I'm not sure why, but I have a hard time getting motivated in May. It's a nice time of the year, warm during the day, cool at night. Somehow I'm always kinda disappointed with life in May, and struggle to make the most of it. And April typically isn't much better.
Nonetheless I'm going to push myself to make the most out of the rest of the month, which includes the annual Memorial Day weekend camping trip. Two weeks from tonight I'll be home from the annual camping trip... here's hoping my mood is much more upbeat by then.
Another guy who might not be having a great May is our former fearless leader, the man we referred to as Napoleon. A week ago Friday it was announced, rather quietly, that the top dog of our four-state newspaper conglomerate was resigning. The announcement was posted on our website, without a mention to any of the minions that our leader was no longer leading our company. We're in the communications business, but you wouldn't know it by how poorly we communicate internally.

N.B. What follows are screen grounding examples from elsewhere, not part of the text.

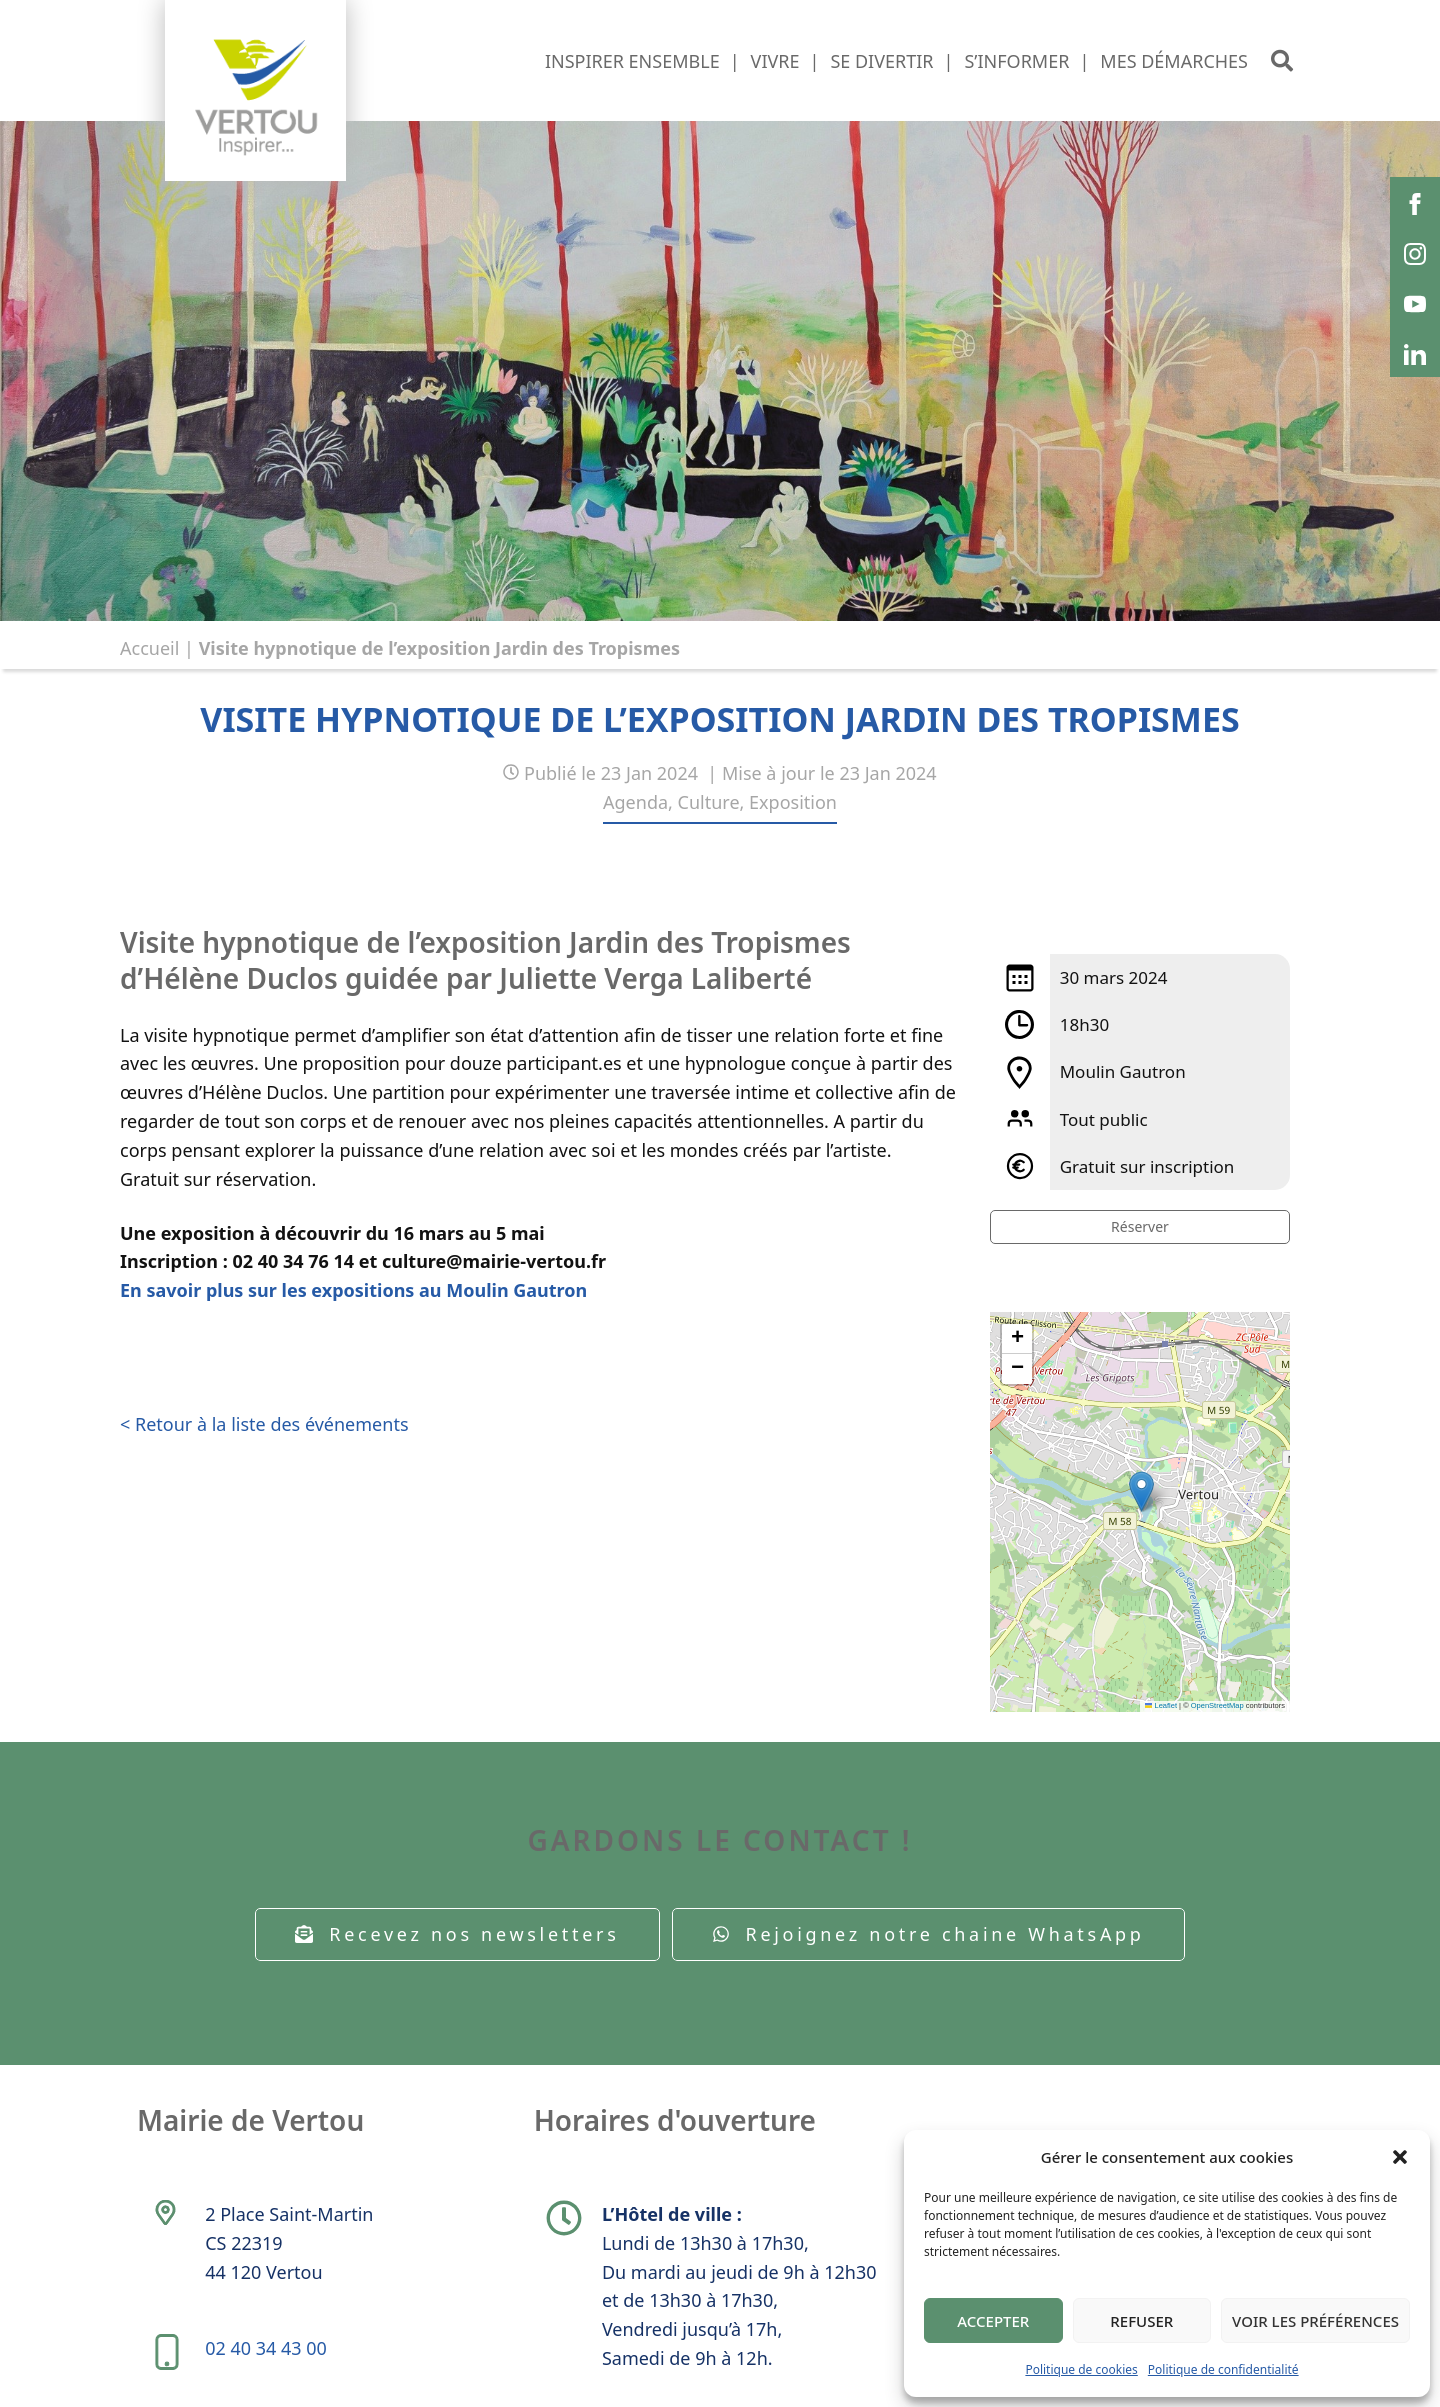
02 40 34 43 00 (266, 2348)
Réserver (1140, 1226)
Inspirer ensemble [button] (632, 61)
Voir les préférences (1315, 2321)
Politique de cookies (1081, 2369)
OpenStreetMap (1217, 1705)
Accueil (149, 648)
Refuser (1141, 2321)
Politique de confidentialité (1223, 2369)
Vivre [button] (775, 61)
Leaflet (1161, 1705)
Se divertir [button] (881, 61)
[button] (1400, 2157)
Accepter (993, 2321)
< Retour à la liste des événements (264, 1424)
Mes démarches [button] (1174, 61)
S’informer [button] (1016, 61)
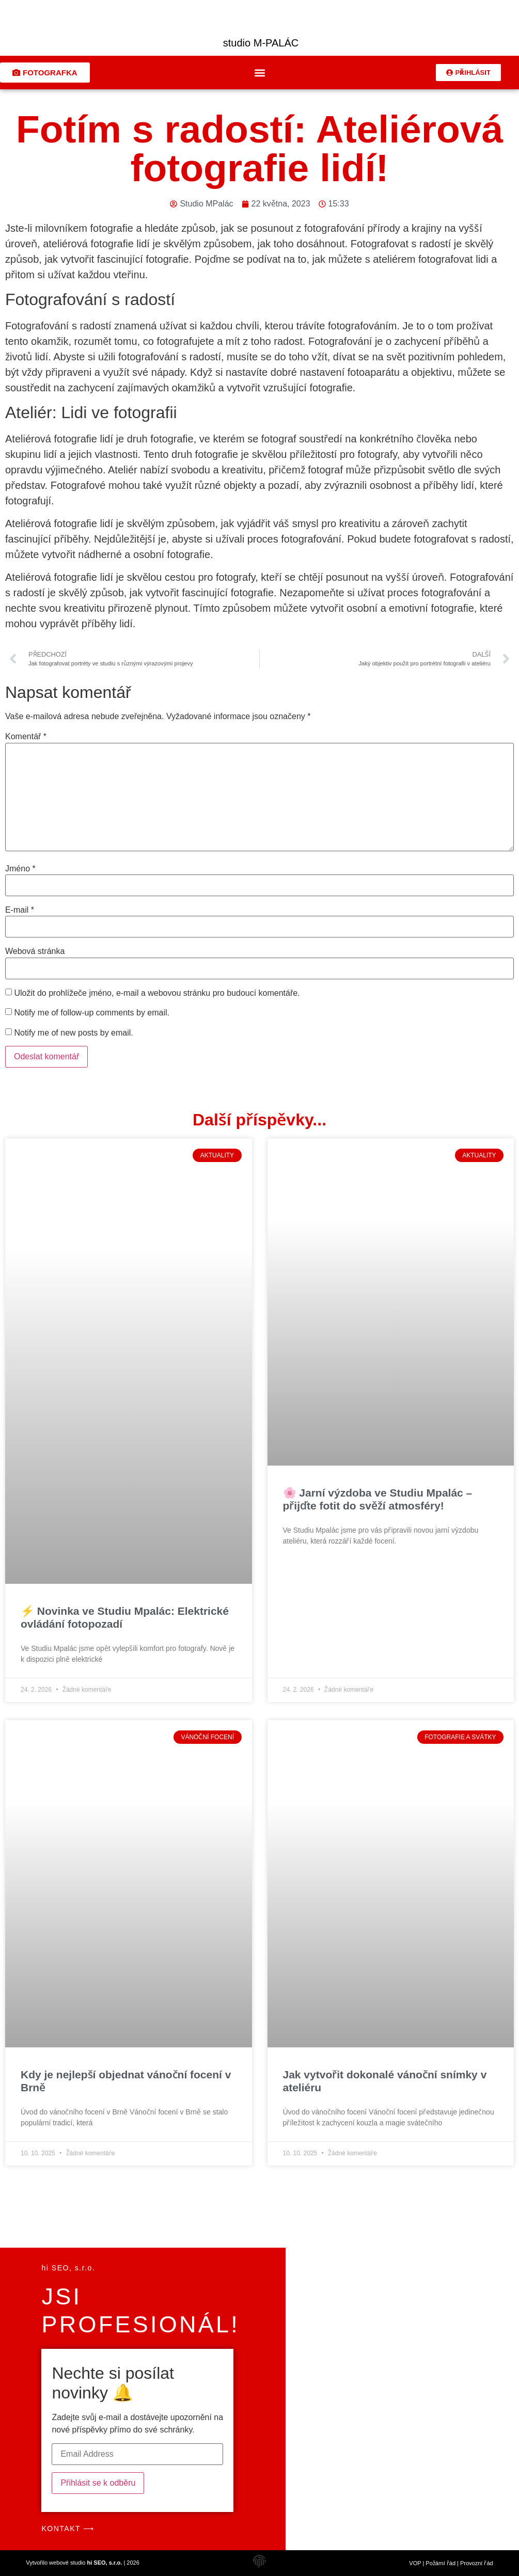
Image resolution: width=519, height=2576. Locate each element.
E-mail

Most of us were tickled by the news. The guy who was lining his pocket for years to the tune of $300,000 or more, was no longer calling the shots. As far as I'm concerned, the guy has been stealing for years. His punishment: probably a negotiated severance check. It was reported that he stood to cash a $450,000 paycheck if the board of directors ever kicked him to the curb.
Two of my co-workers who have lived off of relatively peanuts for the past several years were kicked to the curb last June at the end of our unceremonious bankruptcy saga without a dime of severance. Good to know that when a company kicks loyal employees who are woefully paid, they get nothing from the company, yet a well-paid executive is guaranteed a fat paycheck when he was kicked to the curb, a kicking that would undoubtedly come as the result of a lackluster performance by Napoleon. It's your country.
There was nary a tear shed for Napoleon, but I was a little less than ecstatic. It was good to know that Napoleon was finally done stealing from our company, but when the weekend was over those of us left behind had to return to our lousy jobs at a failing company in a dying industry. If anyone has any reason to be concerned, it's those that fed off of Napoleon's gravy train -- his uneducated son, the son's trophy wife and at least two of Napoleon's loyalists and their wives. If you're the uneducated boy genius, you should be seriously concerned. I'm sure he cashes a huge paycheck for a job dad gave him through on-the-job training. He, along with the trophy wife, are just as guilty of stealing as Napoleon is as far as I'm concerned. I don't know the kid personally, and I can't fault him for taking advantage of nepitism, but I won't start to feel good about our company until the day that spoiled brat is forced to go out and earn a paycheck on his own.